Entries from a dataset:
.....

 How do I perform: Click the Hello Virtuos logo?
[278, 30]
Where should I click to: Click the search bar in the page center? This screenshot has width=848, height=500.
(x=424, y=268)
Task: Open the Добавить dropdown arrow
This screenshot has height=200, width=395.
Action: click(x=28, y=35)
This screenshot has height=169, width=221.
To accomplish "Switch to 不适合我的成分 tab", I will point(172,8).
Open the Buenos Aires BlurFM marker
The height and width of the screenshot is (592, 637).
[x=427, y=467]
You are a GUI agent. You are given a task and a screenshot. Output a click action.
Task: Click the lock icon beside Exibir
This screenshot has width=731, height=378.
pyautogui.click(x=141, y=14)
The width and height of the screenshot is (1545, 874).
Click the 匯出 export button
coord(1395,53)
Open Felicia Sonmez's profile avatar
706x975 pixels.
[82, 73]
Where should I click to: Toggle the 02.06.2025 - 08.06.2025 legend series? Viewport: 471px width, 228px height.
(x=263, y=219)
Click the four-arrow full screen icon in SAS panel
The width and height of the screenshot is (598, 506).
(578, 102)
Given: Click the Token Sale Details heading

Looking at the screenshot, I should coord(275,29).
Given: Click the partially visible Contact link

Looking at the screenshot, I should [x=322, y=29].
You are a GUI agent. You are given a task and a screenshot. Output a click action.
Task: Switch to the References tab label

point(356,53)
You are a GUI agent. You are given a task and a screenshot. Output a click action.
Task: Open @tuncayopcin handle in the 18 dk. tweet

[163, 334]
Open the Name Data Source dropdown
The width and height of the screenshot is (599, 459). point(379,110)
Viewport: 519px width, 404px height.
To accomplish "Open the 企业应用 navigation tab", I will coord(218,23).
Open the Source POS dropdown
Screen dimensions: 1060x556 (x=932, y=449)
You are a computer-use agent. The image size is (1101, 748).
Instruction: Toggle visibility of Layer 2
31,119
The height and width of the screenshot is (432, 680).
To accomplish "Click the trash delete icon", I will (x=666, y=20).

.....

> _Challenge_
Copy every line of the data above without changing anything.

> _Final result_
 How do I perform: Click the Hello Virtuos logo?
[278, 30]
Where should I click to: Click the search bar in the page center? This screenshot has width=848, height=500.
(x=424, y=268)
Task: Open the Добавить dropdown arrow
This screenshot has height=200, width=395.
Action: click(x=28, y=35)
This screenshot has height=169, width=221.
To accomplish "Switch to 不适合我的成分 tab", I will point(172,8).
Open the Buenos Aires BlurFM marker
The height and width of the screenshot is (592, 637).
[x=427, y=467]
You are a GUI agent. You are given a task and a screenshot. Output a click action.
Task: Click the lock icon beside Exibir
This screenshot has width=731, height=378.
pyautogui.click(x=141, y=14)
The width and height of the screenshot is (1545, 874).
Click the 匯出 export button
coord(1395,53)
Open Felicia Sonmez's profile avatar
706x975 pixels.
[82, 73]
Where should I click to: Toggle the 02.06.2025 - 08.06.2025 legend series? Viewport: 471px width, 228px height.
(x=263, y=219)
Click the four-arrow full screen icon in SAS panel
The width and height of the screenshot is (598, 506).
(578, 102)
Given: Click the Token Sale Details heading

Looking at the screenshot, I should coord(275,29).
Given: Click the partially visible Contact link

Looking at the screenshot, I should [x=322, y=29].
You are a GUI agent. You are given a task and a screenshot. Output a click action.
Task: Switch to the References tab label

point(356,53)
You are a GUI agent. You are given a task and a screenshot. Output a click action.
Task: Open @tuncayopcin handle in the 18 dk. tweet

[163, 334]
Open the Name Data Source dropdown
The width and height of the screenshot is (599, 459). point(379,110)
Viewport: 519px width, 404px height.
To accomplish "Open the 企业应用 navigation tab", I will coord(218,23).
Open the Source POS dropdown
Screen dimensions: 1060x556 (x=932, y=449)
You are a computer-use agent. The image size is (1101, 748).
Instruction: Toggle visibility of Layer 2
31,119
The height and width of the screenshot is (432, 680).
To accomplish "Click the trash delete icon", I will (x=666, y=20).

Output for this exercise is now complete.